If there’s one convincing reason an EHS department should assess how it collaborates for regulatory compliance reporting — or doesn’t collaborate — it’s that successful proactive environmental compliance is impossible to attain without it.
In simple terms, collaboration is defined as the process of two or more people working together to complete a task or achieve a goal. For an EHS team facing various deadlines for EPCRA compliance reporting, however, collaboration requires more depth.
To coordinate accurate data collection and reporting tasks between the team and facilities, collaboration should include all members of an EHS team.
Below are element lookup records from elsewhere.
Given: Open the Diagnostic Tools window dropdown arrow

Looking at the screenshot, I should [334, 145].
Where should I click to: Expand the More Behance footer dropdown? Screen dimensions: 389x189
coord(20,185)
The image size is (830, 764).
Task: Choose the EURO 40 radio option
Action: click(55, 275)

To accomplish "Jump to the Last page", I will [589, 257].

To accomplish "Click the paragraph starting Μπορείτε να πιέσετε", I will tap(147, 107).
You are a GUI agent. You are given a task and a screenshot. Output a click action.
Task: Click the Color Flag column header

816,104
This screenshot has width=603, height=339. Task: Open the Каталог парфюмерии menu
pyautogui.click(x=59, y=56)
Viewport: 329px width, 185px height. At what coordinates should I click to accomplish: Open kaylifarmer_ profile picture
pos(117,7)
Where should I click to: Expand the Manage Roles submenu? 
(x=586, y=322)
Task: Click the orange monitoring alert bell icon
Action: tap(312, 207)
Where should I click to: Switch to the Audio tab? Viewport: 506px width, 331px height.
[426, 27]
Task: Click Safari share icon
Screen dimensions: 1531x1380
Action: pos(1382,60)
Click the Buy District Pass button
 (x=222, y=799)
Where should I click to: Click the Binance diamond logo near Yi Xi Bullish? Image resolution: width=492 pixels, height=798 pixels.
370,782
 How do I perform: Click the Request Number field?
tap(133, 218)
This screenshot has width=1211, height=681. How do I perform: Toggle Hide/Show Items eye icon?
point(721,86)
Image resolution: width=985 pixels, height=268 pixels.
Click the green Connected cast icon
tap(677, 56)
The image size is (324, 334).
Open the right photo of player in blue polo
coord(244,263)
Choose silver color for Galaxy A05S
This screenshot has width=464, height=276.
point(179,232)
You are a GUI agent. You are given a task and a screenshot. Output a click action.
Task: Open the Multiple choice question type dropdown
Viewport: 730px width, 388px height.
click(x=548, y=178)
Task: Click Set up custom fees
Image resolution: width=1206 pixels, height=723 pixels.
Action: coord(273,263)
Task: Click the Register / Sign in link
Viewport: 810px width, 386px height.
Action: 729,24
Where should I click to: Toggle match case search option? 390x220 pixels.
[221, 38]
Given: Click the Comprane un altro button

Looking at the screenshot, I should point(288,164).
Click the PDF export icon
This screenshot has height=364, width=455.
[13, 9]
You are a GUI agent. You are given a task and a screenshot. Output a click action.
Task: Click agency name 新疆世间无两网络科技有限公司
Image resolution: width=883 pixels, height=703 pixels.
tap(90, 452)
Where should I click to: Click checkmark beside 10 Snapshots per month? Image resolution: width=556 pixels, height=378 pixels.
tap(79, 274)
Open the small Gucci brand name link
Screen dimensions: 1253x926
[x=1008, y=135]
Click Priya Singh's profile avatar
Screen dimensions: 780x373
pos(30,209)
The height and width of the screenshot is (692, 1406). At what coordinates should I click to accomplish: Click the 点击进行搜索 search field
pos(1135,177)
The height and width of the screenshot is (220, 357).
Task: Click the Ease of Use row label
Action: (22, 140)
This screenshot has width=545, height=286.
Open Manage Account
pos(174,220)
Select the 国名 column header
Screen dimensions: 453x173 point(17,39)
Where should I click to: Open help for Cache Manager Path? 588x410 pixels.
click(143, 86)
And to meet the March 1st deadline for all Tier II reports to be submitted to the various state and local agencies, it’s imperative that everyone works in concert throughout the entire reporting process.
The first step is making sure the collaborative dots are fully connected across EHS team members and Operations. Collaboration measures should additionally include any other stakeholders in the company who contribute to the compliance reporting function.
Throughout the process of preparing and submitting environmental compliance reports, collaboration should then encompass communication, data sharing, cohesive workflows, assigning and tracking tasks, and eliminating institutional knowledge silos wherever possible.
As people work in a collaborative manner, it leads to more informed decisions and reporting outcomes that are often more successful. But when collaboration is lacking, the result is constant fire drills and a greater risk of non-compliance.
According to EHSToday, poor communication and collaboration is the organizational problem that frustrates teams the most.
Larry Hansen, “Why Won’t They Listen?”
Teamwork increases reporting effectiveness
In an environmental compliance reporting scenario, it’s not uncommon for final EPCRA, RCRA and other reports to come down to one or two people on an EHS team. However, processes to gather and review data can include an EHS director, a manager, corporate and regional subject matter experts (SMEs), facility managers, environmental specialists, or EHS technicians. Reporting data can also come from finance departments, purchasing departments, maintenance departments, procurement staff, and on down the business’s organizational line.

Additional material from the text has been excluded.